[Stored data entries]
● ● ●
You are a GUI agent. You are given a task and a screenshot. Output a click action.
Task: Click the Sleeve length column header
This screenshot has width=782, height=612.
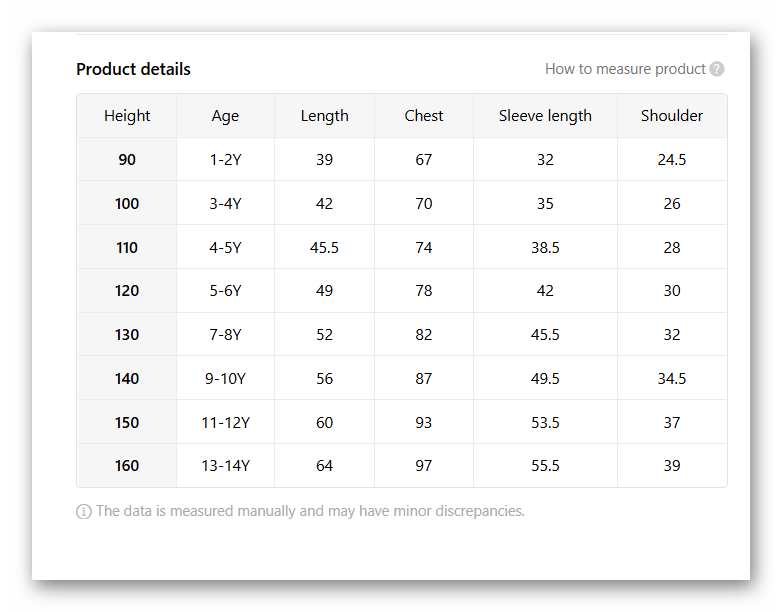(545, 116)
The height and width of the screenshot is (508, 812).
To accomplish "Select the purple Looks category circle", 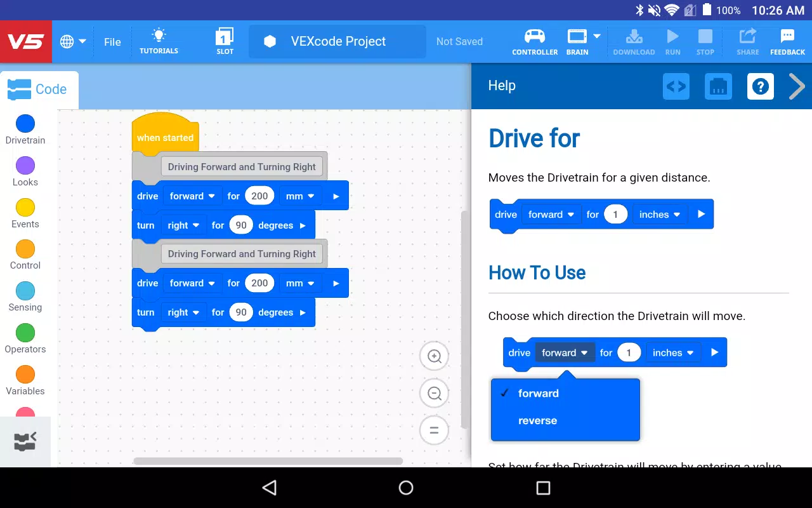I will [x=25, y=166].
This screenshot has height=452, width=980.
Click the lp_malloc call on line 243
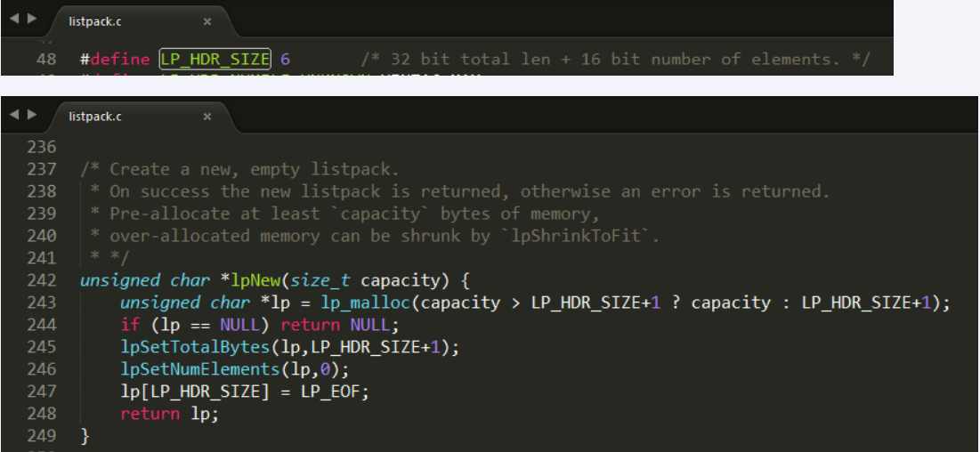pyautogui.click(x=365, y=303)
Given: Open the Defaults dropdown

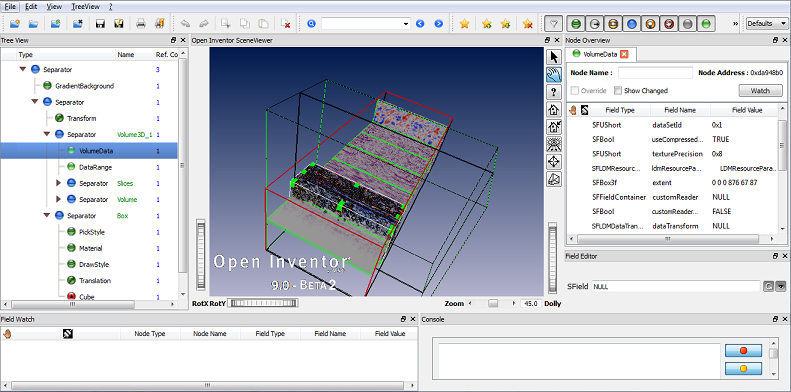Looking at the screenshot, I should [x=767, y=24].
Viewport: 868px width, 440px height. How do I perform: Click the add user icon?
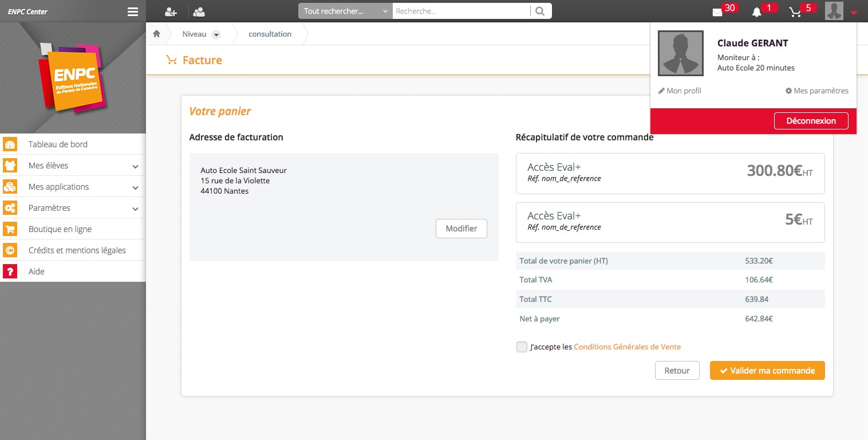[171, 11]
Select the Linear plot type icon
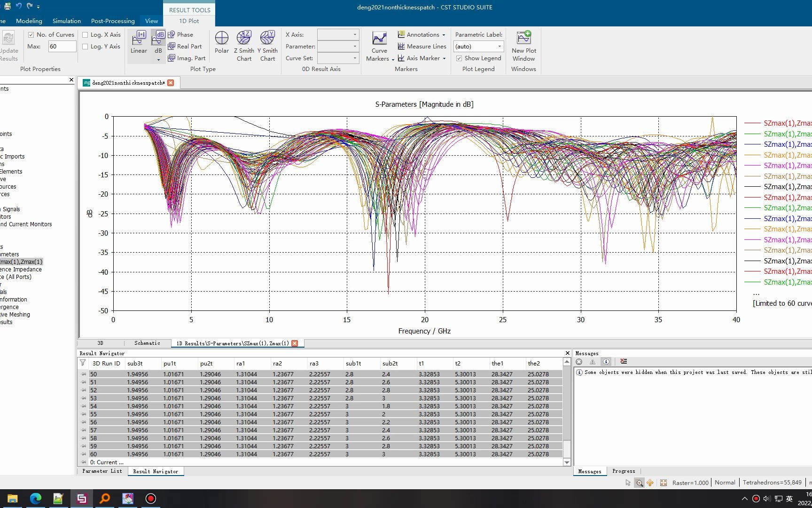The width and height of the screenshot is (812, 508). pos(139,42)

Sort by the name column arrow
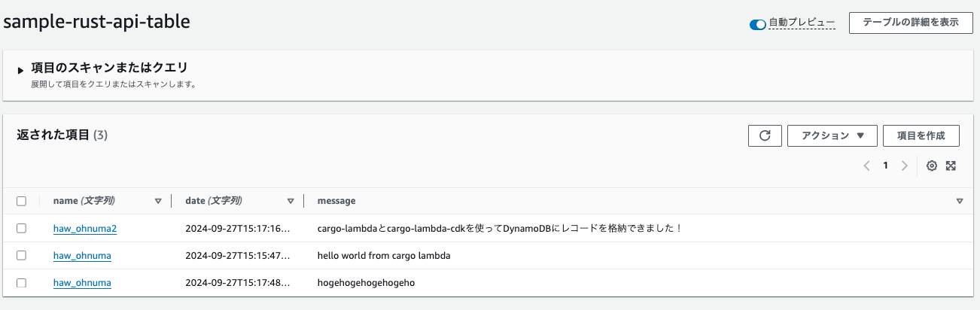click(x=158, y=201)
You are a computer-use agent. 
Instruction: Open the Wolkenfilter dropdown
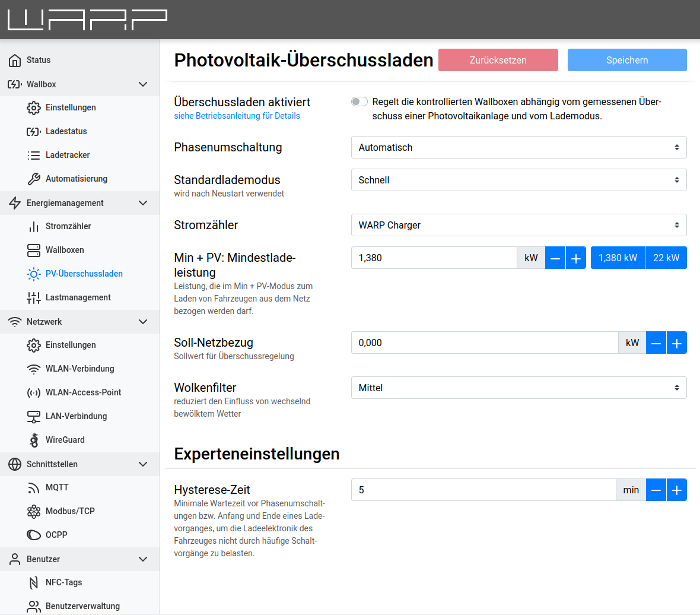pos(518,388)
● ● ●
» **HOW TO COMPLETE THIS TASK**: Pictures excluded, return exactly the lines from the one with "This screenshot has height=452, width=980." through the final line of the entries above, both included.

» **OUTPUT FOR THIS EXERCISE**:
This screenshot has height=452, width=980.
Click the lp_malloc call on line 243
pyautogui.click(x=365, y=303)
Given: Open the Defaults dropdown

Looking at the screenshot, I should [x=767, y=24].
Viewport: 868px width, 440px height. How do I perform: Click the add user icon?
[171, 11]
Select the Linear plot type icon
The width and height of the screenshot is (812, 508). pos(139,42)

Sort by the name column arrow
click(x=158, y=201)
You are a computer-use agent. 
Instruction: Open the Wolkenfilter dropdown
pos(518,388)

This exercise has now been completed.